--- start Rows ---

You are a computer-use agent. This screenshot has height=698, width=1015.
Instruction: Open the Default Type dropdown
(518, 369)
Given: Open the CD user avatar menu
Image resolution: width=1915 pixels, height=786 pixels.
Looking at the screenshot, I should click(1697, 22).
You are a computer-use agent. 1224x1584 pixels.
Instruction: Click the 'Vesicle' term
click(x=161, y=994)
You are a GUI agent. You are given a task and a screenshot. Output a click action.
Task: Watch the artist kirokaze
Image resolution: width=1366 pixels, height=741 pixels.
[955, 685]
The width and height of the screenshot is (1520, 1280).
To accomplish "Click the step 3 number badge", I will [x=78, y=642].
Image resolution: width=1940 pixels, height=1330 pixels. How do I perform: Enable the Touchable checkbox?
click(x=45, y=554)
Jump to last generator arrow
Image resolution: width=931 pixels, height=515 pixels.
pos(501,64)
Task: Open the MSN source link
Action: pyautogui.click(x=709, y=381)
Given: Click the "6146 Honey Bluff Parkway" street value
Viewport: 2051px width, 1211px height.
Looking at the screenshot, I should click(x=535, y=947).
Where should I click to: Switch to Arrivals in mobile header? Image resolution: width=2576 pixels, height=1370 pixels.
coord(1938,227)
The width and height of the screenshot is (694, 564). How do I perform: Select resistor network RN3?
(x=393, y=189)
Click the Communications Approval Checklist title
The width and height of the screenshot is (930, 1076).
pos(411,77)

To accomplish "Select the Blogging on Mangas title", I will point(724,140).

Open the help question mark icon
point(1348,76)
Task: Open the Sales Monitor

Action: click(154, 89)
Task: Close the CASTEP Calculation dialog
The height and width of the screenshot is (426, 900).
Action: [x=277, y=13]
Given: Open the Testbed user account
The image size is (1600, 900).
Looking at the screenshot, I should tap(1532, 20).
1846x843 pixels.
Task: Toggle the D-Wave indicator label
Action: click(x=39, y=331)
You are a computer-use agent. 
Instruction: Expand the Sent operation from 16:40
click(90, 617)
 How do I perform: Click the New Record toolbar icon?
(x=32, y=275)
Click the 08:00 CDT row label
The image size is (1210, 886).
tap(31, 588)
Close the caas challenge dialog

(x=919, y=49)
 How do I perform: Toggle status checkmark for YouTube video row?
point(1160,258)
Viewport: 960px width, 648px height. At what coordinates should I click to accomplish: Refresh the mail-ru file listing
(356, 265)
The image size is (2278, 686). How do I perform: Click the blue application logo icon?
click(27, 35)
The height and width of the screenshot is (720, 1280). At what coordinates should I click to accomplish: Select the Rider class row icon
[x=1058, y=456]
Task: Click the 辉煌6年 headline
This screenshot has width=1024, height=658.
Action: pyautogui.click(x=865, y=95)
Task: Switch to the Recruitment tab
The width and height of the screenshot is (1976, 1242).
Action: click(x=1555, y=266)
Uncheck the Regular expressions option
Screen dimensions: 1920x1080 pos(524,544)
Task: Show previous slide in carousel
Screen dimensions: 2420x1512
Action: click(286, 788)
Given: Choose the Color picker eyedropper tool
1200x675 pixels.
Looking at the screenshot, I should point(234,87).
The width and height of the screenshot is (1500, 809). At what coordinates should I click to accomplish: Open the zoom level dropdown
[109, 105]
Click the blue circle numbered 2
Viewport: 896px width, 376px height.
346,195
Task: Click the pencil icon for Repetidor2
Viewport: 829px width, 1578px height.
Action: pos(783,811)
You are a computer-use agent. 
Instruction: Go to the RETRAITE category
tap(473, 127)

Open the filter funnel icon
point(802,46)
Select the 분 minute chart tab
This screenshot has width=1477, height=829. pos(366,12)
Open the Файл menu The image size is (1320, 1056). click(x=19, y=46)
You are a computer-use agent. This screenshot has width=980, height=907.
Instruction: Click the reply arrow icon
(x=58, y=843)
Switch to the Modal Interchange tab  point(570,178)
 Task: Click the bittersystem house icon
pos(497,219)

--- end Rows ---

**Exercise description:**
Convert all of the data above into a Markdown table with two columns, Row and Line. Number each row and leave out the blank lines.

**Solution to the problem:**
| Row | Line |
|---|---|
| 1 | You are a computer-use agent. This screenshot has height=698, width=1015. |
| 2 | Instruction: Open the Default Type dropdown |
| 3 | (518, 369) |
| 4 | Given: Open the CD user avatar menu |
| 5 | Image resolution: width=1915 pixels, height=786 pixels. |
| 6 | Looking at the screenshot, I should click(1697, 22). |
| 7 | You are a computer-use agent. 1224x1584 pixels. |
| 8 | Instruction: Click the 'Vesicle' term |
| 9 | click(x=161, y=994) |
| 10 | You are a GUI agent. You are given a task and a screenshot. Output a click action. |
| 11 | Task: Watch the artist kirokaze |
| 12 | Image resolution: width=1366 pixels, height=741 pixels. |
| 13 | [955, 685] |
| 14 | The width and height of the screenshot is (1520, 1280). |
| 15 | To accomplish "Click the step 3 number badge", I will [x=78, y=642]. |
| 16 | Image resolution: width=1940 pixels, height=1330 pixels. How do I perform: Enable the Touchable checkbox? |
| 17 | click(x=45, y=554) |
| 18 | Jump to last generator arrow |
| 19 | Image resolution: width=931 pixels, height=515 pixels. |
| 20 | pos(501,64) |
| 21 | Task: Open the MSN source link |
| 22 | Action: pyautogui.click(x=709, y=381) |
| 23 | Given: Click the "6146 Honey Bluff Parkway" street value |
| 24 | Viewport: 2051px width, 1211px height. |
| 25 | Looking at the screenshot, I should click(x=535, y=947). |
| 26 | Where should I click to: Switch to Arrivals in mobile header? Image resolution: width=2576 pixels, height=1370 pixels. |
| 27 | coord(1938,227) |
| 28 | The width and height of the screenshot is (694, 564). How do I perform: Select resistor network RN3? |
| 29 | (x=393, y=189) |
| 30 | Click the Communications Approval Checklist title |
| 31 | The width and height of the screenshot is (930, 1076). |
| 32 | pos(411,77) |
| 33 | To accomplish "Select the Blogging on Mangas title", I will point(724,140). |
| 34 | Open the help question mark icon |
| 35 | point(1348,76) |
| 36 | Task: Open the Sales Monitor |
| 37 | Action: click(154, 89) |
| 38 | Task: Close the CASTEP Calculation dialog |
| 39 | The height and width of the screenshot is (426, 900). |
| 40 | Action: [x=277, y=13] |
| 41 | Given: Open the Testbed user account |
| 42 | The image size is (1600, 900). |
| 43 | Looking at the screenshot, I should tap(1532, 20). |
| 44 | 1846x843 pixels. |
| 45 | Task: Toggle the D-Wave indicator label |
| 46 | Action: click(x=39, y=331) |
| 47 | You are a computer-use agent.  |
| 48 | Instruction: Expand the Sent operation from 16:40 |
| 49 | click(90, 617) |
| 50 |  How do I perform: Click the New Record toolbar icon? |
| 51 | (x=32, y=275) |
| 52 | Click the 08:00 CDT row label |
| 53 | The image size is (1210, 886). |
| 54 | tap(31, 588) |
| 55 | Close the caas challenge dialog |
| 56 | (x=919, y=49) |
| 57 |  How do I perform: Toggle status checkmark for YouTube video row? |
| 58 | point(1160,258) |
| 59 | Viewport: 960px width, 648px height. At what coordinates should I click to accomplish: Refresh the mail-ru file listing |
| 60 | (356, 265) |
| 61 | The image size is (2278, 686). How do I perform: Click the blue application logo icon? |
| 62 | click(27, 35) |
| 63 | The height and width of the screenshot is (720, 1280). At what coordinates should I click to accomplish: Select the Rider class row icon |
| 64 | [x=1058, y=456] |
| 65 | Task: Click the 辉煌6年 headline |
| 66 | This screenshot has width=1024, height=658. |
| 67 | Action: pyautogui.click(x=865, y=95) |
| 68 | Task: Switch to the Recruitment tab |
| 69 | The width and height of the screenshot is (1976, 1242). |
| 70 | Action: click(x=1555, y=266) |
| 71 | Uncheck the Regular expressions option |
| 72 | Screen dimensions: 1920x1080 pos(524,544) |
| 73 | Task: Show previous slide in carousel |
| 74 | Screen dimensions: 2420x1512 |
| 75 | Action: click(286, 788) |
| 76 | Given: Choose the Color picker eyedropper tool |
| 77 | 1200x675 pixels. |
| 78 | Looking at the screenshot, I should point(234,87). |
| 79 | The width and height of the screenshot is (1500, 809). At what coordinates should I click to accomplish: Open the zoom level dropdown |
| 80 | [109, 105] |
| 81 | Click the blue circle numbered 2 |
| 82 | Viewport: 896px width, 376px height. |
| 83 | 346,195 |
| 84 | Task: Click the pencil icon for Repetidor2 |
| 85 | Viewport: 829px width, 1578px height. |
| 86 | Action: pos(783,811) |
| 87 | You are a computer-use agent.  |
| 88 | Instruction: Go to the RETRAITE category |
| 89 | tap(473, 127) |
| 90 | Open the filter funnel icon |
| 91 | point(802,46) |
| 92 | Select the 분 minute chart tab |
| 93 | This screenshot has width=1477, height=829. pos(366,12) |
| 94 | Open the Файл menu The image size is (1320, 1056). click(x=19, y=46) |
| 95 | You are a computer-use agent. This screenshot has width=980, height=907. |
| 96 | Instruction: Click the reply arrow icon |
| 97 | (x=58, y=843) |
| 98 | Switch to the Modal Interchange tab  point(570,178) |
| 99 |  Task: Click the bittersystem house icon |
| 100 | pos(497,219) |